Sen. Bernie Sanders endures Cohen’s right wing conspiracy webmaster sendup Billy Wayne Ruddick, who looks a bit like Fat Bastard from the Austin Powers movies given all the latex makeup required to disguise someone who is now one of the most recognizable comedians in the world. The segment is mostly uneventful as the democratic socialist senator gives Ruddick his patented annoyed side-eye while waiting for opportunities to politely interrupt Ruddick and point out that his proposal on how to integrate the 99 percent into the wealthiest one percent is mathematically unsound. Otherwise, Sanders didn’t say anything he wouldn’t have said in any other interview. Of course, he probably wouldn’t appreciate the Confederate flag graphic that was added in post-production.

Rudduck’s foil on the show, Dr. Nira Cain-N’Degeocello, is a sendup of NPR liberals who want to break bread with Trump supporters in order to better understand them. Positioning this character as a balding, ponytail-wearing, NPR-listener who apologizes for being a cisgendered white male feels cliched. The only chuckle his segment elicited was when Dr. Cain-N’Degeocello was trying to disgust his dinner hosts, a pair of Ohio Trump delegates who also happen to be married, with tales of having his daughter Malala (not the Malala) “free bleed” all over the American flag and the Trump supporter demanded that her husband stop being so judgmental and allow Dr. Cain-N’Degeocello to continue.

The married Trump delegates were incredibly good sports, as was Christy, the Laguna Beach art dealer who was remarkably encouraging of the jailhouse scatalogical art produced by Cohen’s British ex-con character, Ricky Sherman. Cohen seemed determined to sexually humiliate Christy by excusing himself from the interview to go “produce” the semen required to finish a painting and then presenting it to her. Then, Cohen presents to Christy a wad of what he describes as the tangled public hair of various artists, including Damien Hirst, and implies that he’d like to add some of hers to the knot. She’s apparently happy to oblige. It’s not a particularly effective segment considering that an outsider artist making paintings from piss, shit, blood, and semen isn’t particularly shocking considering that the art world gave us Piss Christ over 30 years ago and Metallica used artist Andres Serrano’s “Blood and Semen III” photograph for the cover of Load and his “Piss and Blood” photo for the cover of Reload. The fact that Cohen is trying to make Christy uncomfortable by ostensibly masturbating in the next room and making her come in contact with his body fluids feels more like harassment than comedy.

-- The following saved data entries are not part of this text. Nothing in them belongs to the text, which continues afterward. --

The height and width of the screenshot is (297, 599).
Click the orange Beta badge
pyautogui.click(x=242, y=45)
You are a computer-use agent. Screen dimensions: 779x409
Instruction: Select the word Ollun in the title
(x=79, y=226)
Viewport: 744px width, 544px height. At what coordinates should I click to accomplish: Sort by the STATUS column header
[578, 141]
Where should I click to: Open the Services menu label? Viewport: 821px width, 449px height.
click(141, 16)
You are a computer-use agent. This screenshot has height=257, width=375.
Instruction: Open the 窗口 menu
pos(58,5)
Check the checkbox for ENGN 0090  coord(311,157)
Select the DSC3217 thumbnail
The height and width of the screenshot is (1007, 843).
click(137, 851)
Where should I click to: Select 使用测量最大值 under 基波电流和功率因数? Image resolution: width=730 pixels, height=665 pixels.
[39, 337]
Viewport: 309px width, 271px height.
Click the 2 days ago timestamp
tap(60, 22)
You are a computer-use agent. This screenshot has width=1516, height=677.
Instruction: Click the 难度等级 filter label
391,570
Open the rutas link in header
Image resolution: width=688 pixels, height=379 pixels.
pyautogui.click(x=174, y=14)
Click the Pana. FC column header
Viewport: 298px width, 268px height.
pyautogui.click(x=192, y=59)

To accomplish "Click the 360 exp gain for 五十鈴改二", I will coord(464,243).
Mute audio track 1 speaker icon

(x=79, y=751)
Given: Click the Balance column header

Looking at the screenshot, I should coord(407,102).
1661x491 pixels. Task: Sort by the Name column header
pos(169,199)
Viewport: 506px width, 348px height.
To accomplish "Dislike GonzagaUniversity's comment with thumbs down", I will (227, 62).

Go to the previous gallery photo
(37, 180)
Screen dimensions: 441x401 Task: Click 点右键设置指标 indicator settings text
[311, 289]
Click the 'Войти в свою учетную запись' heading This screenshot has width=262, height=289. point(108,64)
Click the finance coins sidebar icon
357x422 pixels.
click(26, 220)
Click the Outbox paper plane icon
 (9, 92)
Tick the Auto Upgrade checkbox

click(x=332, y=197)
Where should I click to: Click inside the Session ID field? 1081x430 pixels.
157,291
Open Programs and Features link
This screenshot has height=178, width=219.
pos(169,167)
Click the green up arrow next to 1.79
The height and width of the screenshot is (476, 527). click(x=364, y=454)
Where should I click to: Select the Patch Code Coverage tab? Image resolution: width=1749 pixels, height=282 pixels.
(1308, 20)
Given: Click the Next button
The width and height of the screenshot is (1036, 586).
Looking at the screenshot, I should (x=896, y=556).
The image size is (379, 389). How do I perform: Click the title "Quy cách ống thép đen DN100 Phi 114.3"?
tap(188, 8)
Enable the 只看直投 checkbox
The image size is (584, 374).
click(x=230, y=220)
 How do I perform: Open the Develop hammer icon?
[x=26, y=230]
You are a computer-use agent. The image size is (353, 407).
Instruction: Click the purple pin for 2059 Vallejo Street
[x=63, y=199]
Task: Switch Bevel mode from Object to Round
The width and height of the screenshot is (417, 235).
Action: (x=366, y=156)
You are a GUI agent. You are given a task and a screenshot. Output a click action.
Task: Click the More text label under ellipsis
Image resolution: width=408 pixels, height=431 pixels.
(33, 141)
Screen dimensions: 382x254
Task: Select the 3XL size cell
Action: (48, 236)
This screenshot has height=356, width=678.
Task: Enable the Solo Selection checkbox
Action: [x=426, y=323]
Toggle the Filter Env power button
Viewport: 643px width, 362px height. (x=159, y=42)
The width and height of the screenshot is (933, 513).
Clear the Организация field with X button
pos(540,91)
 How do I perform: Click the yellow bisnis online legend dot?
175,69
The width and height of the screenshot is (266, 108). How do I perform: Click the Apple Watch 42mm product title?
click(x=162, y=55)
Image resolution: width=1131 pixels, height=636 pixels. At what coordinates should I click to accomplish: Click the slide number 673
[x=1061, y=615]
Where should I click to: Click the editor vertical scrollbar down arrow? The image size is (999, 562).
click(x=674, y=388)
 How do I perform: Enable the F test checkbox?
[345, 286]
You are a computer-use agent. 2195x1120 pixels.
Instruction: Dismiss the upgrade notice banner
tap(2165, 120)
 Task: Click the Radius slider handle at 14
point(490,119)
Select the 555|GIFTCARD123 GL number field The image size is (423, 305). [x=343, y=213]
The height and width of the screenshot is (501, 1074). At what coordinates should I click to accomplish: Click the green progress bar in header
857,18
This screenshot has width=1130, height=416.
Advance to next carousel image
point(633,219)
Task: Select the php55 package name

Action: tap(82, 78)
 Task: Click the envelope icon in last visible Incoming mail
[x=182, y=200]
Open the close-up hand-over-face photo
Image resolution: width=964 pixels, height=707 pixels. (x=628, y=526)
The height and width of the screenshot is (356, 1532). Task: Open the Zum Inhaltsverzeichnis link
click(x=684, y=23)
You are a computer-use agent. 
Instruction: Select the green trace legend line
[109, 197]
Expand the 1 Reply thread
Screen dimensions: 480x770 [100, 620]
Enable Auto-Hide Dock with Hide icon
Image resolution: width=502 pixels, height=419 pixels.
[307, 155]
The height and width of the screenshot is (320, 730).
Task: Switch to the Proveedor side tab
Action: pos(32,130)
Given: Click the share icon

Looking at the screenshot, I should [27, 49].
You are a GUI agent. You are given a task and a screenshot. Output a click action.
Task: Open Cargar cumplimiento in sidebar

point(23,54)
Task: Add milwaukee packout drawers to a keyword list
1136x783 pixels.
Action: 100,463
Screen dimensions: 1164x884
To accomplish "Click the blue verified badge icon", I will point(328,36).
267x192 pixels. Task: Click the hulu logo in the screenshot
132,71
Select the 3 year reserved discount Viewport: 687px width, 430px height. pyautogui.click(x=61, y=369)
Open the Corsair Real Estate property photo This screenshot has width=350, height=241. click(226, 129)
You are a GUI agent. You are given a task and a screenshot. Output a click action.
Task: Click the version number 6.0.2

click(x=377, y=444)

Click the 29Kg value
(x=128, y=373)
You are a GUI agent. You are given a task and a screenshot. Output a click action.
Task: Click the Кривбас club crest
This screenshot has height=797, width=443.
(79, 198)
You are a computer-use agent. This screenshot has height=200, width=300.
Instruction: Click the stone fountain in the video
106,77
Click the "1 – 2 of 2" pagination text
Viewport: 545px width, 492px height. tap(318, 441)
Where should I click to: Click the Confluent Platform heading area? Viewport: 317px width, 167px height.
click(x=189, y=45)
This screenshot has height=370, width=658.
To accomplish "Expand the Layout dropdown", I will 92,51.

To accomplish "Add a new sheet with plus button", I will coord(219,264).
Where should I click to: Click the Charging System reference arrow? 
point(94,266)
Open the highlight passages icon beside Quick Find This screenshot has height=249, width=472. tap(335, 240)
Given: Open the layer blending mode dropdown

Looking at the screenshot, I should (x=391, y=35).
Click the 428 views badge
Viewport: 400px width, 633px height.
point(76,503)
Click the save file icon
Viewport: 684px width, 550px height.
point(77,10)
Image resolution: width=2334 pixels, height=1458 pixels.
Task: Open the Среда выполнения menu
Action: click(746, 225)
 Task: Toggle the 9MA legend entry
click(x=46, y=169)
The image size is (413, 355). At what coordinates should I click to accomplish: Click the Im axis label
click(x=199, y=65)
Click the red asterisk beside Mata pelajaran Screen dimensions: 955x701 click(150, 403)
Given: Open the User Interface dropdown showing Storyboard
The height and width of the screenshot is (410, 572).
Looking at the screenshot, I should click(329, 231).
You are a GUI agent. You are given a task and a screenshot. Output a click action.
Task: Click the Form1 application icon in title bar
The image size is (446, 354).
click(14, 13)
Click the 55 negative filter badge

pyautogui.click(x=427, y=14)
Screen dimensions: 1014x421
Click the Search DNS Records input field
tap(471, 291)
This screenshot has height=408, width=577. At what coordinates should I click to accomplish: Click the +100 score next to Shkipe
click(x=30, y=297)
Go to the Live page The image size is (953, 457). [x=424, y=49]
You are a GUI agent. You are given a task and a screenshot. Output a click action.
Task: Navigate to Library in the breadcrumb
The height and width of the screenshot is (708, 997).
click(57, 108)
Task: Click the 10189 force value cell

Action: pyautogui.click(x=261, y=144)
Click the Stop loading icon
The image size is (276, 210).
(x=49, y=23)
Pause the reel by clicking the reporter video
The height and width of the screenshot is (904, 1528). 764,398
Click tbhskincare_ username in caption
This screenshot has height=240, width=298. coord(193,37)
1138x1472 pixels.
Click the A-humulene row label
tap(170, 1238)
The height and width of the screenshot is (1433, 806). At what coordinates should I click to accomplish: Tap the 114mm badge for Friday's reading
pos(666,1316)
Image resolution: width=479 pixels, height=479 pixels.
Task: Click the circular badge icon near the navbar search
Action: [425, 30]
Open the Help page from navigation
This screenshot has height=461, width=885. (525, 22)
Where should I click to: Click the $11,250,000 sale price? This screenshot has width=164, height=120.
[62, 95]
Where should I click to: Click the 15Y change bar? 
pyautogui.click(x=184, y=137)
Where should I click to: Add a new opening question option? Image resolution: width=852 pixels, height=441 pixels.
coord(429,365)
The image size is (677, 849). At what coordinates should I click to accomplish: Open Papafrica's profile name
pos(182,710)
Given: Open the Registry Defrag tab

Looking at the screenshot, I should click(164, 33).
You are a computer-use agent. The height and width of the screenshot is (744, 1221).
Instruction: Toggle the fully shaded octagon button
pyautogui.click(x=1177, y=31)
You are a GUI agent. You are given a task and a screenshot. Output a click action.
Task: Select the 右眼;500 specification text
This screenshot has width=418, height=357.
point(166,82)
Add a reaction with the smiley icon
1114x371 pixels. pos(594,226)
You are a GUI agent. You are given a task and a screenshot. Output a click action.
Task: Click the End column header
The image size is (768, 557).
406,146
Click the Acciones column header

All in all, the first three segments feel like a slog to get to the final segment where Cohen’s Israeli terror expert character gets a bunch of gun nuts to participate in an adult Wonder Showzen. Virginia Citizens Defense League president Philip Van Cleave exhibits a particularly perverse joy as he’s starring in an instructional video disguising assault weapons in stuffed animals and advising the preschool kids to aim for the head in a parody rendition of “Head, Shoulders, Knees and Toes.”

Unfortunately, Cohen’s return to television is more miss than hit, but the few times he hits, it’s worth it.